North Korea’s energy picture offers a striking contrast between abundant resources and chronic energy shortfalls that have created bottlenecks throughout the economy. These obstacles have even affected the all important military sector. Pyongyang has tried short term fixes to deal with energy related difficulties via its neighbors Russia and China but for the most part these efforts have either exacerbated existing problems or created new ones.

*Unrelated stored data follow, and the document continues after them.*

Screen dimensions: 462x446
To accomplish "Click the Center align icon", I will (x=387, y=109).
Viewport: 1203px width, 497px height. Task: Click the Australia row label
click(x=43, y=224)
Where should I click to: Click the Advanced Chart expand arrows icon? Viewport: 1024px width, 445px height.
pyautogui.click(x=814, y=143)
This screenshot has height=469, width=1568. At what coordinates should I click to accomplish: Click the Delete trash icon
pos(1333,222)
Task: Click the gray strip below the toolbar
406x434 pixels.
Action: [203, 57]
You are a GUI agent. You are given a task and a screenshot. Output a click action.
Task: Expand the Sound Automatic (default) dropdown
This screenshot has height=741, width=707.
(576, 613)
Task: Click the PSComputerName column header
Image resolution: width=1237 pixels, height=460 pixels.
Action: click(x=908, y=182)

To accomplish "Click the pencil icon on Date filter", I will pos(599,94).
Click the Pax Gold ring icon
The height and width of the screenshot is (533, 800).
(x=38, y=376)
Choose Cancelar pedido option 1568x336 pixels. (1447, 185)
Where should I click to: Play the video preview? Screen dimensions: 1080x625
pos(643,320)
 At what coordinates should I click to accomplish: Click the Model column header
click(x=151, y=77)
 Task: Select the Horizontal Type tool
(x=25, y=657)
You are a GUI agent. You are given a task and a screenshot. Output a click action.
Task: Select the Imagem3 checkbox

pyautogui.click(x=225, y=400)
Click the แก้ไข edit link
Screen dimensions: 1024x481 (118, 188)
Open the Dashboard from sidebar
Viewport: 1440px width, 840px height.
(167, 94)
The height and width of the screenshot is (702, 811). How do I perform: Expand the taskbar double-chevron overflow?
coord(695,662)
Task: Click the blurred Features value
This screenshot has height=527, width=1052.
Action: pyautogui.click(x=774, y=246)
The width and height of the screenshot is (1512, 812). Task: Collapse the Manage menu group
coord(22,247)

Cutting across classical standards of analysis, North Korean energy insecurities are not straightforward problems and cannot easily be classified as either economic or political-military. Opaque and impenetrable to outsiders, North Korea’s painful combination of resource deficiency and a lack of geopolitical leverage to command access to deficient resources is especially hard for the United States to understand, given the abundant resources they have readily at hand and the political-military leverage they possess to acquire the resources they lack. As the information revolution expands worldwide, in both civilian and military dimensions, and as industrial facilities become more and more technology intensive, the quality of electric power becomes more important to the DPRK in all aspects of economic and military life. North Korea is beginning to discover that it cannot run on their erratic power supply with which Pyongyang, and its provincial towns are presently afflicted.”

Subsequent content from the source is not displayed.